Or [download](https://github.com/Vonng/pg_exporter/releases) the latest prebuilt binaries, rpms, debs from release pages.

--------------------

## Deployment

Redhat rpm and Debian/Ubuntu deb packages is made with `nfpm`.

* `/usr/bin/pg_exporter`: the binary file。
* [`/etc/default/pg_exporter`](package/pg_exporter.default): the envs & options
* [`/etc/pg_exporter.yml`](package/pg_exporter.default): the config file

Which is also available on Pigsty's PGSQL repo.

--------------------

## Configuration

Configs lie in the core of `pg_exporter`. Actually, this project contains more lines of YAML than go.

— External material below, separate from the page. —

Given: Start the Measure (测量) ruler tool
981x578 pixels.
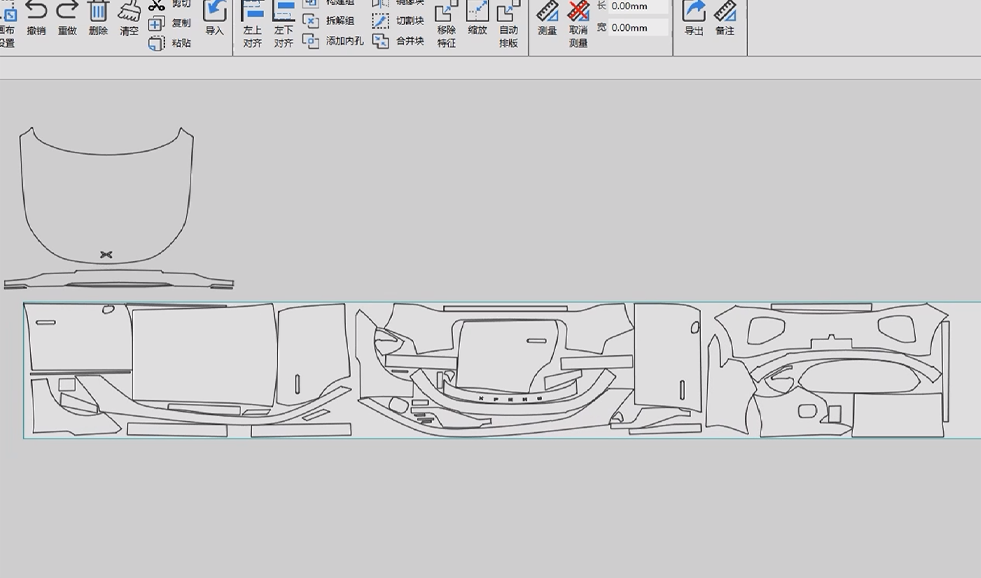Looking at the screenshot, I should tap(547, 12).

* A monolith battery-included config file: [`pg_exporter.yml`](package/pg_exporter.yml)
* Separated metrics definition in [`config/collector`](config/collector)
* Example of how to write a config file: [`doc.yml`](config/collector/000-doc.yml)

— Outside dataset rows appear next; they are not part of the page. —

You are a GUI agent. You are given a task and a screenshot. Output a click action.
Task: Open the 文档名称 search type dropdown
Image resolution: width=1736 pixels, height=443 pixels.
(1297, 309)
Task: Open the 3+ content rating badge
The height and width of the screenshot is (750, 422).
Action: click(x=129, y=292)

Current `pg_exporter` is shipped with the following metrics collector definition files

> #### Note
>
> Supported version: PostgreSQL 10, 11, 12, 13, 14, 15, 16, 17+
>
> But you can still get PostgreSQL 9.4, 9.5, 9.6 support by switching to the older version collector definition

- [`pg`](config/collector/110-pg.yml)
- [`pg_meta`](config/collector/120-pg_meta.yml)
- [`pg_setting`](config/collector/130-pg_setting.yml)
- [`pg_repl`](config/collector/210-pg_repl.yml)
- [`pg_sync_standby`](config/collector/220-pg_sync_standby.yml)
- [`pg_downstrem`](config/collector/230-pg_downstream.yml)
- [`pg_slot`](config/collector/240-pg_slot.yml)
- [`pg_recv`](config/collector/250-pg_recv.yml)
- [`pg_sub`](config/collector/260-pg_sub.yml)
- [`pg_origin`](config/collector/270-pg_origin.yml)
- [`pg_io`](config/collector/300-pg_io.yml)
- [`pg_size`](config/collector/310-pg_size.yml)
- [`pg_archiver`](config/collector/320-pg_archiver.yml)
- [`pg_bgwriter`](config/collector/330-pg_bgwriter.yml)
- [`pg_checkpointer`](config/collector/331-pg_checkpointer.yml)
- [`pg_ssl`](config/collector/340-pg_ssl.yml)
- [`pg_checkpoint`](config/collector/350-pg_checkpoint.yml)
- [`pg_recovery`](config/collector/360-pg_recovery.yml)
- [`pg_slru`](config/collector/370-pg_slru.yml)
- [`pg_shmem`](config/collector/380-pg_shmem.yml)
- [`pg_wal`](config/collector/390-pg_wal.yml)
- [`pg_activity`](config/collector/410-pg_activity.yml)
- [`pg_wait`](config/collector/420-pg_wait.yml)
- [`pg_backend`](config/collector/430-pg_backend.yml)
- [`pg_xact`](config/collector/440-pg_xact.yml)
- [`pg_lock`](config/collector/450-pg_lock.yml)
- [`pg_query`](config/collector/460-pg_query.yml)
- [`pg_vacuuming`](config/collector/510-pg_vacuuming.yml)
- [`pg_indexing`](config/collector/520-pg_indexing.yml)
- [`pg_clustering`](config/collector/530-pg_clustering.yml)
- [`pg_backup`](config/collector/540-pg_backup.yml)
- [`pg_db`](config/collector/610-pg_db.yml)
- [`pg_db_confl`](config/collector/620-pg_db_confl.yml)
- [`pg_pubrel`](config/collector/640-pg_pubrel.yml)
- [`pg_subrel`](config/collector/650-pg_subrel.yml)
- [`pg_table`](config/collector/700-pg_table.yml)
- [`pg_index`](config/collector/710-pg_index.yml)
- [`pg_func`](config/collector/720-pg_func.yml)
- [`pg_seq`](config/collector/730-pg_seq.yml)
- [`pg_relkind`](config/collector/740-pg_relkind.yml)
- [`pg_defpart`](config/collector/750-pg_defpart.yml)
- [`pg_table_size`](config/collector/810-pg_table_size.yml)
- [`pg_table_bloat`](config/collector/820-pg_table_bloat.yml)
- [`pg_index_bloat`](config/collector/830-pg_index_bloat.yml)
- [`pgbouncer_list`](config/collector/910-pgbouncer_list.yml)
- [`pgbouncer_database`](config/collector/920-pgbouncer_database.yml)
- [`pgbouncer_stat`](config/collector/930-pgbouncer_stat.yml)
- [`pgbouncer_pool`](config/collector/940-pgbouncer_pool.yml)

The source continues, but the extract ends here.